策略家がメロメロ甘々にしたのは強引クールなイケメン獣医師
 ベッドサイドに座り、卯波先生がシャツを羽織ろうとした。

「ダメだ、やっぱり無理」

 振り向きざまに卯波先生が見つめてきて、ゆっくり首を横に振り、手にしたシャツを宙に放り投げた。
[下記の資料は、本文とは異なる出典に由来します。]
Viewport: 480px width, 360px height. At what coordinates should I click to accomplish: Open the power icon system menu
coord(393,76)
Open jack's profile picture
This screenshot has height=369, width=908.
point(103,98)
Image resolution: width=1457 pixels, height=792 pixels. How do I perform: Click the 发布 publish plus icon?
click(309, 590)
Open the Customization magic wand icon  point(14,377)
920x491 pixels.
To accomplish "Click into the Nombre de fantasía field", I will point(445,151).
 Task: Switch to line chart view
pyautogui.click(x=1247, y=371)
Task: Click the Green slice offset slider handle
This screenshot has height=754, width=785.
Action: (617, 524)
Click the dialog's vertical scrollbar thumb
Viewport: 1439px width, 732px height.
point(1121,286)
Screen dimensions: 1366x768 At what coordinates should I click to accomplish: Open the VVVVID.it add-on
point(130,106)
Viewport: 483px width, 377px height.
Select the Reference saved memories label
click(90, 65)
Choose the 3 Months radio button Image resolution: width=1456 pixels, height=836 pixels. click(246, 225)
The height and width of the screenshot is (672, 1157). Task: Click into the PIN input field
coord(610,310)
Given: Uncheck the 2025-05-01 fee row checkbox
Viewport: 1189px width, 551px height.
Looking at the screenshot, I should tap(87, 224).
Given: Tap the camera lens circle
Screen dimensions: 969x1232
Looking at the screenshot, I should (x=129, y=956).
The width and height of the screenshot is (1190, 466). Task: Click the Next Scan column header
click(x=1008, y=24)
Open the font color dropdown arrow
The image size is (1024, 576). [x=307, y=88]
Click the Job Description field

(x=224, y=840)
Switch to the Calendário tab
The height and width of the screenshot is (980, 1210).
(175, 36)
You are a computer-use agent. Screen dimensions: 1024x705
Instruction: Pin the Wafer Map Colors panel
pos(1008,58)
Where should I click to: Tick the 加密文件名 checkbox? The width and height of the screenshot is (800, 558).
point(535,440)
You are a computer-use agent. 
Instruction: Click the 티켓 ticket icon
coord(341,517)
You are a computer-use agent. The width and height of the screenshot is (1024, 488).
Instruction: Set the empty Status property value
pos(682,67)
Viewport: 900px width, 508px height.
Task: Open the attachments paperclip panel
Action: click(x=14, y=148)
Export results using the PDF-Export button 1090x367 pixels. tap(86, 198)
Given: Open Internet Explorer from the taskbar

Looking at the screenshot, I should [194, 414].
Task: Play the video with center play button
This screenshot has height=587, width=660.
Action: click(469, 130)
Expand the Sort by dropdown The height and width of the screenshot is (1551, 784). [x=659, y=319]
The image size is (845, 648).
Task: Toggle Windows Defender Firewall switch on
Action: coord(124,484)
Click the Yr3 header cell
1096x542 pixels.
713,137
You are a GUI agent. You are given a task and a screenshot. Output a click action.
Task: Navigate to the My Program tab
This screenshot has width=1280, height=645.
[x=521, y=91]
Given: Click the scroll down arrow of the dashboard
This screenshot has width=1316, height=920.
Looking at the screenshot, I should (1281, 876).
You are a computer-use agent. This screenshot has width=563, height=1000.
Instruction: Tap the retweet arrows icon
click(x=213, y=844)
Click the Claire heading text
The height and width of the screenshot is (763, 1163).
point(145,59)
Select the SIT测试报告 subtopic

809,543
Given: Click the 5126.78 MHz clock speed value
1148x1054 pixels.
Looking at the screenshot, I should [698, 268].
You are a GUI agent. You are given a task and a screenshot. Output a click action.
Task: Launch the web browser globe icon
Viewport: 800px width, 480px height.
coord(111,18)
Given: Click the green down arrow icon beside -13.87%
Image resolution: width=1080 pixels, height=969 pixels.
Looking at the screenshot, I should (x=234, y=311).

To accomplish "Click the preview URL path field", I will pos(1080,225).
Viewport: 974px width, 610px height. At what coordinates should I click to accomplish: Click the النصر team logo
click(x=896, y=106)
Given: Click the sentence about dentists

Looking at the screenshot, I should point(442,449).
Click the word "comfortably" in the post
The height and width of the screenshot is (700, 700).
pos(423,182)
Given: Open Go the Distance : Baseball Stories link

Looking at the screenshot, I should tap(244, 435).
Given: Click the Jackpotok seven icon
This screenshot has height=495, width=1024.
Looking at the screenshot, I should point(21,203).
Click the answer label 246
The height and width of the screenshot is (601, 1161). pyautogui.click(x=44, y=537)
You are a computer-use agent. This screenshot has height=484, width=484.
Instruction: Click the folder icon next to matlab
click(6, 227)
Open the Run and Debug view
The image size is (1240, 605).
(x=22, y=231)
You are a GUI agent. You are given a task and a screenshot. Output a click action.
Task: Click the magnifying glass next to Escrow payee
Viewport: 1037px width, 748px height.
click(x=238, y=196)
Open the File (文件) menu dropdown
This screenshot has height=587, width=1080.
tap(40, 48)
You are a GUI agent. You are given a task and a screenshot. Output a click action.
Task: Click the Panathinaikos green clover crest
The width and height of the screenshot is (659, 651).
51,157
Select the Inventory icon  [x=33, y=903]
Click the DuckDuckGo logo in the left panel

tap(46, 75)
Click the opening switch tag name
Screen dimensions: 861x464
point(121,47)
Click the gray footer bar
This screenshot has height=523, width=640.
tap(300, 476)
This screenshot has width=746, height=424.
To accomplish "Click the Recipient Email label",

 ふだんは、感情も表に出さない卯波先生なのに、心を乱して情熱が抑圧を突き破ったみたいに、私の体に体を重ねてくる。

「心が恋に奪われると理性が逃げていく」
 
 にこやかに微笑む視線が、私の額や頬や顎先に視線を移し唇を見つめ、軽く口角を上げる。

「愛がショートして発火した、桃と愛し合いたい」
 瞳は切なそうに訴えてきて、熱っぽい声は私の体まで奥底深く熱くさせる。

「華奢で儚げだから、ひやりとする。重みで潰してしまいそうだ」

 そっと覆いかぶさる体を、重くならないようにと支えてくれる両肘のあいだで、私の体を包み込んでくれた。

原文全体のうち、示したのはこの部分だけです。